If you value your sleep, don’t have kids.

At least don’t have ones like mine. As I’ve said before, my husband and I have created three amazing teacup humans, but they don’t sleep much.

At 11 o’clock pm someone activated the Monster Alarm, and two little boys and an Elf on the Shelf (who is overstaying, separate explanatory post coming), came filing out of the bedroom as part of the (well-practised) monster-alert-evacuation-procedure.

Crying. Half-asleep. Scrap that, the elder of the boy-children was actually asleep, being led out by his three year old brother, who was tearfully describing the horror of his nightmare.

“That. Monster. In. Mine. Room. Is. Trying. To. EAT meeeeeee!”, he sobbed once they had reached the safety of the appointed muster station (AKA my bed).

Once we’d all (yes, all; the wailing and sobbing and protesting had woken up the baby child), debriefed and determined the alarm to have only been a drill, it was time for the resettling to begin.

This is where outnumbered parenting is its most challenging. Exhausted parents, emotional preschoolers, sleepless baby. Not a winning combination.

Baby, being least disturbed, was placed back into her cot and fell asleep after minimal complaint.

Bean (5) eagerly hopped into our bed with Preschool Daddy and promptly fell back asleep.

I took Bug (3) back into the boys’ shared room, performed a thorough monster clearance check, and settled into his single bed with him.

For the next 45 minutes I endured the following:

Kicks to the kidneys
Hot stinky toddler breath point blank to the face
“A booger’s on mine finger- get it off”. You put that booger there you can figure out what happens next.
A booger being wiped on my arm.
“Me not tired. Me want watching raining.” (It’s not raining. Also, it’s midnight).
A chubby hand smacking and grabbing my face. Please let that be his non-booger-picking-hand.
“Me lub you muuuuum. Me lub Mimmy, me lub Daddy, me lub Poppa, me lub Poppy, me lub Noah, me lub Brother, me lub Kebin.” And so on and so forth until he listed everyone he loves. And, excepting me, he only likes male people.
“Me not lub spiders, me not lub caravans (maybe Camembert, or camera mans, his pronunciation is ambiguous at times), me not lub Santa, me not lub monsters, me not lub girl ones (and by this he means just, like, the whole entire female population).”

And this went on until the baby cried.
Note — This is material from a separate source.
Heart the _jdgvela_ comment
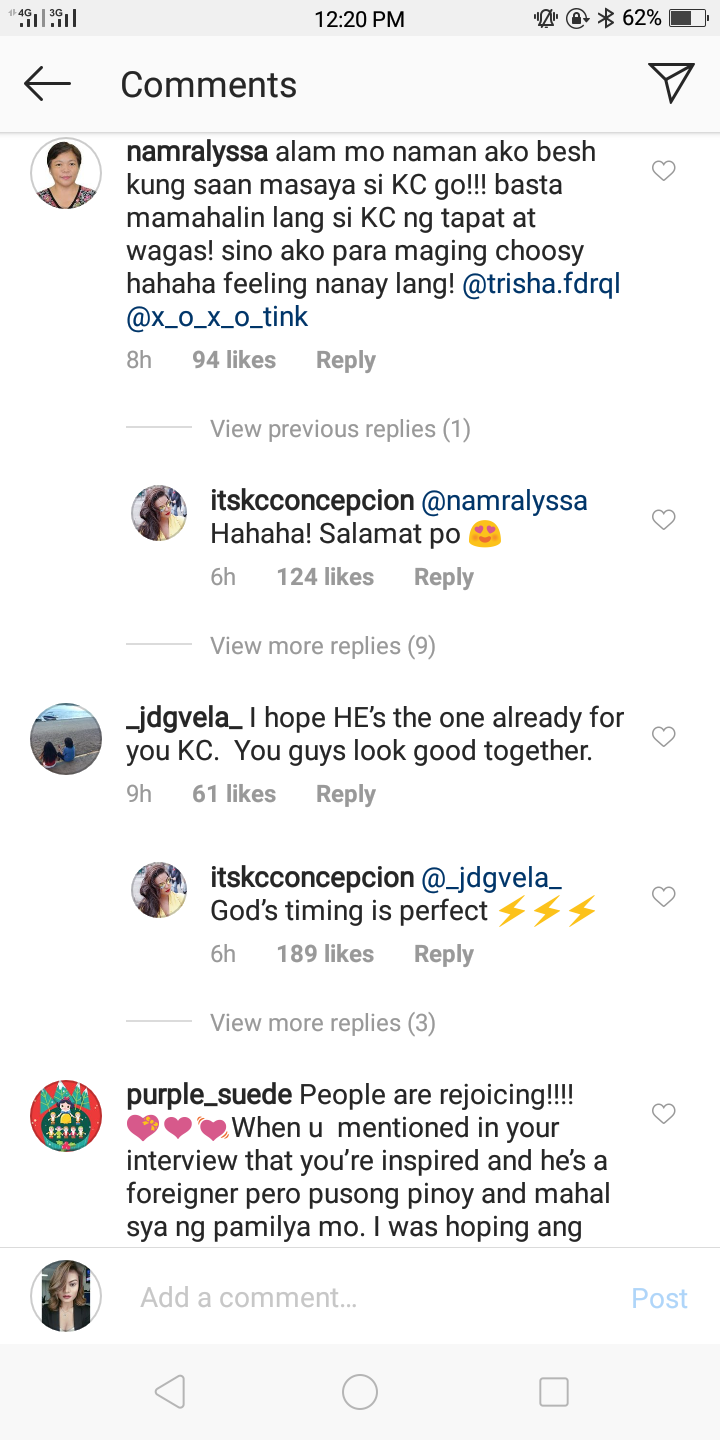Image resolution: width=720 pixels, height=1440 pixels. [x=663, y=737]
Which, in turn, woke up the five year old. Who had no idea how he’d got to our room. Which led to a freak out.

And a fragile three year old.

And a crying one year old.

Which brings me here. Blogging on my phone with one hand, nursing the baby on my lap, patting the three year old to sleep with my other hand, and listening to my husband calm our disorientated and tired preschooler in our adjacent bedroom.

They’re almost settled. I can see the dark.

And at five-fifteen tomorrow (or today) a new day will commence. Only we parents don’t need an alarm clock, or to set our phone alarms, or to wait for the dawn sunlight to stream through the window.

Our own personalised wake-up call will arrive in the form of someone peeling our eyelids apart, or someone boing-boing-boing-ing on the end of our bed, or, less favourably, someone calling from the bathroom for an early-morning bum wipe.

Thank heavens for coffee and tiny-person-cuddles. Because truly, we wouldn’t have it any other way.